> **Study questions**
a: In the write-up on the Sydney carbohydrate symposium, what range of daily calories is recommended for carbohydrate intake in Australia and the United States?
b: Continue the write-up on the Sydney carbohydrate symposium from its last sentence.

> **Passage shown**
"""

Carbohydrates were put under the microscope in Sydney last week in a symposium organised by the International Life Sciences Institute (ILSI). The risks and benefits of carbohydrate intake were widely discussed. Here is a taste of what we heard, some observations and a few key references.
Recommended carbohydrate intakes
A couple of speakers discussed the recommended range for carbohydrate intakes, which is 45-65% of daily calories in both Australia and the United States. In the United States, the major factor that determined the upper boundary of intake was adverse effects of carbohydrate on levels of triglycerides and HDL-cholesterol in the blood. At the lower end of the scale it was argued that fibre requirements are unlikely to be met at intakes of carbohydrate below 45% of energy (in the low fibre US context). It’s interesting that dietary fibre is considered as a carbohydrate-amount issue in the United States. To my mind it is very much a carbohydrate quality issue.

"""

> **Raw data**

"""

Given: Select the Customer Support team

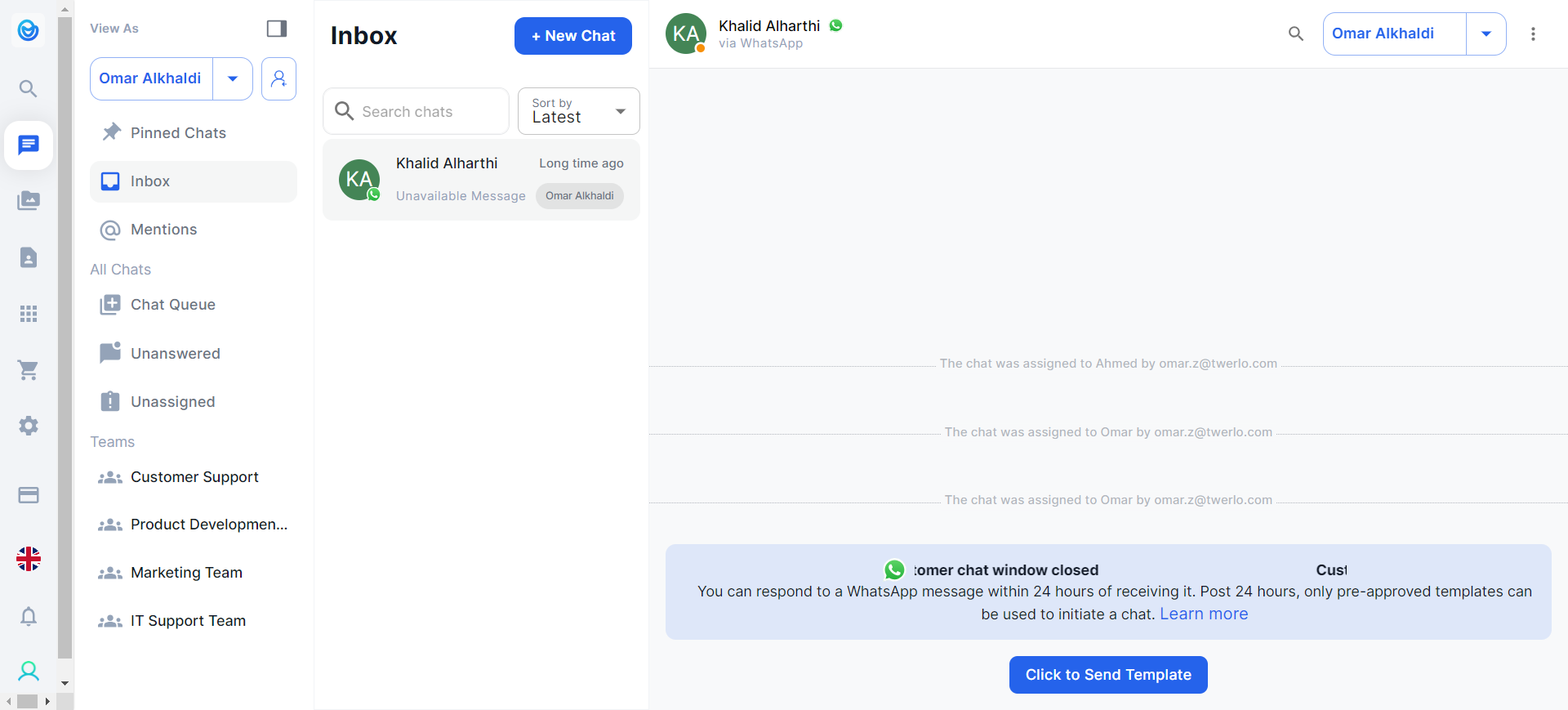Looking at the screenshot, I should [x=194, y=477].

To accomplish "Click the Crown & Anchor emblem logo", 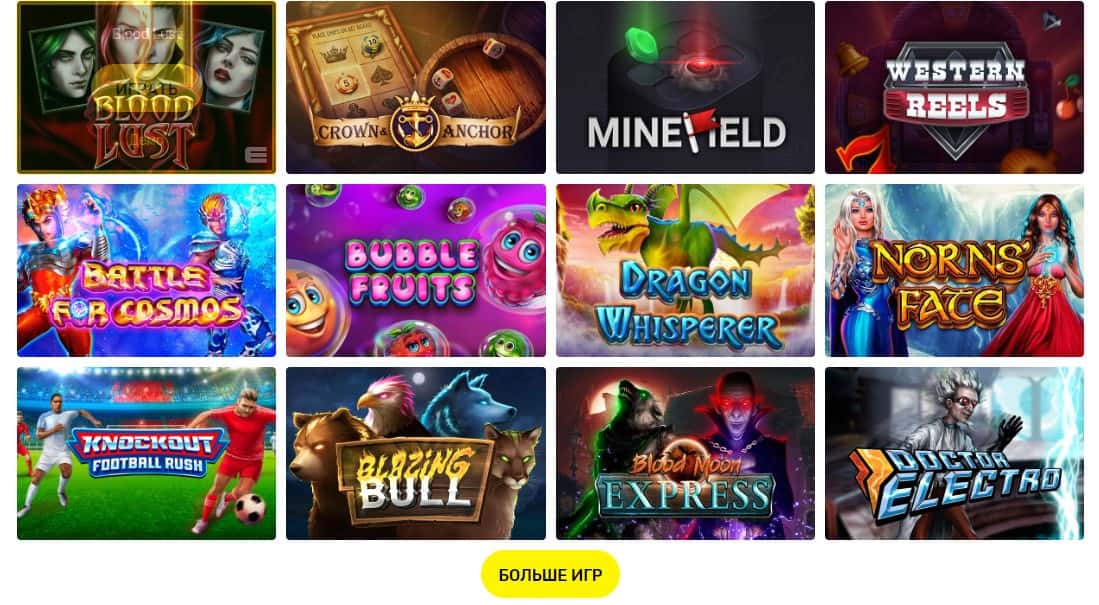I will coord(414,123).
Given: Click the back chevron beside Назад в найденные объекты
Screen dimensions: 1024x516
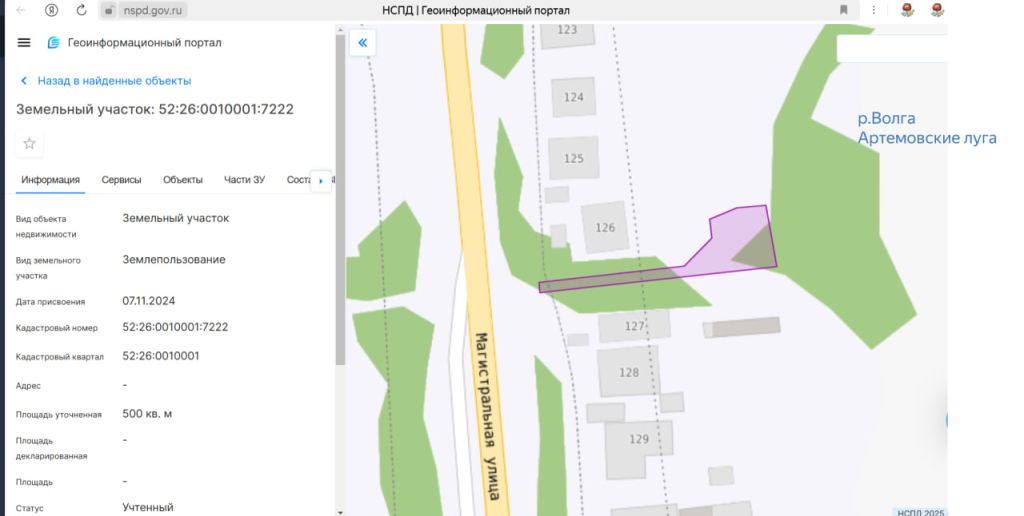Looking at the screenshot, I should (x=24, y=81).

"""

> **Answers to the tasks**
a: 45-65% of daily calories.

b:
Mean adult intake of carbohydrate in Australia is about 46% of daily calories, right at the lower end of recommended intake range. This was perceived as low by some speakers and a reason for focussing on glycaemic index as the preferred means of lowering the total glycaemic load of the Australian diet. Others saw the current intake as ‘moderate’, pointing out that the beneficial diets in the Diogenes study contained just 43% of calories from carbohydrate – below the lower boundary of recommended carbohydrate intake.
I introduced my talk by arguing that both the upper and lower boundaries of carbohydrate intake were too high. They were framed at a time when it was thought that a higher percentage of dietary energy from fat was detrimental to health. However, the preferred model for healthy eating is now one with more unsaturated fats and less of both saturated fat and carbohydrate – a Mediterranean-type diet.